▶ _Excerpted passage_
Rep. Scott Perry, R-Pa., along with two other House Republicans, introduced a bill that would require the administration to impose sanctions on "persons who are knowingly responsible for or complicit in, or have directly or indirectly engaged in, supporting the illegal occupation of Tibet." The bill's text was published July 26. "In rejecting the seven-decade long illegal occupation of Tibet by the forces of the Chinese Communist Party, the United States of America would provide relief to a long-suffering people and reinforce its reputation as a strident defender of global human rights," the bill says. The bill says that the administration would be required to impose the sanctions within 180 days of the bill becoming law, unless the president says that not applying sanctions to a certain party is in the national interest of the U.S. In that case, he would have to give Congress a justification for the waiver.
U.S. Trade Representative Katherine Tai told an audience at the U.S.-Africa Business Summit that she wants to meet with her African counterparts later this year "to discuss how we can build on the successes of the African Growth and Opportunity Act." The meeting will be virtual, she said. She said she wants to talk about anticorruption, good regulatory practices and labor and environmental standards with other top trade officials. "As we continue to develop our trade policy with respect to Africa, I also want to hear from businesses, civic organizations, labor leaders, and workers. There are far too many communities that have been left out from trade, labor, and development policy that was enacted without their input," she said in a speech July 27. She also offered technical assistance to countries implementing the African Continental Free Trade Area.

▶ _To do_
Copy the stretch of the news passage from "U.S. Trade Representative" through "Free Trade Area.", swapping "labor" for "employment".

▶ _Provided data_
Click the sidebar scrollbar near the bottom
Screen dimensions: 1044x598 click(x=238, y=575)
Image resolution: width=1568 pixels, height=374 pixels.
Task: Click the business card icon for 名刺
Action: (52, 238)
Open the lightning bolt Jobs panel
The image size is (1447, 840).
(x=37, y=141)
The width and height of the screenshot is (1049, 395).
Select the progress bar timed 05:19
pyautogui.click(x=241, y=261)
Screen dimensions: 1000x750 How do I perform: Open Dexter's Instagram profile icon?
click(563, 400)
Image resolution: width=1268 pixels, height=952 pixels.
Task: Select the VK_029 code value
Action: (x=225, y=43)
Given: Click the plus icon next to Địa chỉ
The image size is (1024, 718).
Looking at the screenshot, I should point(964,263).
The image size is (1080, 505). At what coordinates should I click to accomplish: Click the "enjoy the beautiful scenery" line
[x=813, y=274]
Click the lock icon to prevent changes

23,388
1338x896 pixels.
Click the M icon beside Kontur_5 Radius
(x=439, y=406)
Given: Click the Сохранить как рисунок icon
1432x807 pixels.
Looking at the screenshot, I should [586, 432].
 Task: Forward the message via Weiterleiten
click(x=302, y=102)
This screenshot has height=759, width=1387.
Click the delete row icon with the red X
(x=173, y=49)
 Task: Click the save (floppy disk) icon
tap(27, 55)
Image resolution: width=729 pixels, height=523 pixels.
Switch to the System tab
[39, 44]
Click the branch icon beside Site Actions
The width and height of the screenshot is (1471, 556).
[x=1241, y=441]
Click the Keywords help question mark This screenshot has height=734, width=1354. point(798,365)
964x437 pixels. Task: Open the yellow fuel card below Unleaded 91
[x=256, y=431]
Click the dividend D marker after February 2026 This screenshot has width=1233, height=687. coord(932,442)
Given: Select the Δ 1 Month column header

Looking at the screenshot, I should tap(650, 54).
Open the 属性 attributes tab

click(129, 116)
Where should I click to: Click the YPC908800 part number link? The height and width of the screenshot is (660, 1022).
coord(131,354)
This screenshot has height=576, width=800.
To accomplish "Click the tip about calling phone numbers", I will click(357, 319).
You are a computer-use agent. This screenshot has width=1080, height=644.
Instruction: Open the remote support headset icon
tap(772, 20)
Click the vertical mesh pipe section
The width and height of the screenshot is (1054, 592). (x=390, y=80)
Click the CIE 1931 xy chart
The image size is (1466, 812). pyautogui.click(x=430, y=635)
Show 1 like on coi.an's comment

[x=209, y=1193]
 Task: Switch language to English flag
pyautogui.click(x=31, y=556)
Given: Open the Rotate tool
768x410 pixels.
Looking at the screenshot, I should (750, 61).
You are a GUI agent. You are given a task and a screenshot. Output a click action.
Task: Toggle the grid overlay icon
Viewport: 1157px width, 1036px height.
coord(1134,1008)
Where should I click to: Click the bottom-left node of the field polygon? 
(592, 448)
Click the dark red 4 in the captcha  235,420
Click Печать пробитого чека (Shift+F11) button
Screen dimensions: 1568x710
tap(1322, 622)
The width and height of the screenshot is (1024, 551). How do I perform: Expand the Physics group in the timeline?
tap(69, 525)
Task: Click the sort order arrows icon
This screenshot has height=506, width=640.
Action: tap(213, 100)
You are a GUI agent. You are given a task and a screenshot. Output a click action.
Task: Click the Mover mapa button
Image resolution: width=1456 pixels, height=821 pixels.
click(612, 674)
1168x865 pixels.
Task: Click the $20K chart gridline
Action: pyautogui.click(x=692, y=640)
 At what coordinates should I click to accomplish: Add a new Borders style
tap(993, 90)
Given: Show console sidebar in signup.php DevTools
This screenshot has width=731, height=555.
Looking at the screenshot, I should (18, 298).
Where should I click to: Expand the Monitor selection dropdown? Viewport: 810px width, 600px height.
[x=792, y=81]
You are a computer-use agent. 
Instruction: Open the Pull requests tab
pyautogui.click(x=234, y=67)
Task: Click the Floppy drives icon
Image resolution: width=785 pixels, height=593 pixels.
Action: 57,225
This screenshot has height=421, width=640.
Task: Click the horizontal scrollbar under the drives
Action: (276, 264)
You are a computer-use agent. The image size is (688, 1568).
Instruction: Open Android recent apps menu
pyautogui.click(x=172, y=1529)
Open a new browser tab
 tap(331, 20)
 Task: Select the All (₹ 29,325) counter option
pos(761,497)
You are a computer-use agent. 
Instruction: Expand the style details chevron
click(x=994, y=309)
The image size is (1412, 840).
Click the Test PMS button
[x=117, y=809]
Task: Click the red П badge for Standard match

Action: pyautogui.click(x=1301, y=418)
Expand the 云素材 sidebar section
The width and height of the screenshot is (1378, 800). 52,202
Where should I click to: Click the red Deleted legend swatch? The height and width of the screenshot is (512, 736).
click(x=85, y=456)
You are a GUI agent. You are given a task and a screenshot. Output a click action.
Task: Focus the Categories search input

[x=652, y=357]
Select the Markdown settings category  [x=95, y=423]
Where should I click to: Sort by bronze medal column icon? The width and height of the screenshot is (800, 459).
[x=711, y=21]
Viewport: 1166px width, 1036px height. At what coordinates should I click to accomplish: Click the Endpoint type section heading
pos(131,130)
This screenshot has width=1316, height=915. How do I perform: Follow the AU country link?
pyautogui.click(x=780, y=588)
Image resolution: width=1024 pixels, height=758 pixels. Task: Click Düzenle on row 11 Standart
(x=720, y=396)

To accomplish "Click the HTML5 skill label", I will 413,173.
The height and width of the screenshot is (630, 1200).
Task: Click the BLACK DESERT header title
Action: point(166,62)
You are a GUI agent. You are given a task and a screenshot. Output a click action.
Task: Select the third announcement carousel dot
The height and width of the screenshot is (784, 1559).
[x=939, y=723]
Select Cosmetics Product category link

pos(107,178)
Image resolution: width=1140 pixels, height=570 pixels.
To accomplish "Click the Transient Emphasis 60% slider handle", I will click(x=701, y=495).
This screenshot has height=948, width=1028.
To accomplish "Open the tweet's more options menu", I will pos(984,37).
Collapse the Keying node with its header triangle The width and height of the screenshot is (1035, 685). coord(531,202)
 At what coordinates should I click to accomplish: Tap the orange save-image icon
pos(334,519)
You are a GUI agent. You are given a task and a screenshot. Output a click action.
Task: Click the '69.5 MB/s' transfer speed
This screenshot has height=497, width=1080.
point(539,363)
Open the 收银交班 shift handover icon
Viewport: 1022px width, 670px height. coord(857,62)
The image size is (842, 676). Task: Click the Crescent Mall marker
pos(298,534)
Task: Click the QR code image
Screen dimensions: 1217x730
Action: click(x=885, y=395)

▶ _Solved problem_
U.S. Trade Representative Katherine Tai told an audience at the U.S.-Africa Business Summit that she wants to meet with her African counterparts later this year "to discuss how we can build on the successes of the African Growth and Opportunity Act." The meeting will be virtual, she said. She said she wants to talk about anticorruption, good regulatory practices and employment and environmental standards with other top trade officials. "As we continue to develop our trade policy with respect to Africa, I also want to hear from businesses, civic organizations, employment leaders, and workers. There are far too many communities that have been left out from trade, employment, and development policy that was enacted without their input," she said in a speech July 27. She also offered technical assistance to countries implementing the African Continental Free Trade Area.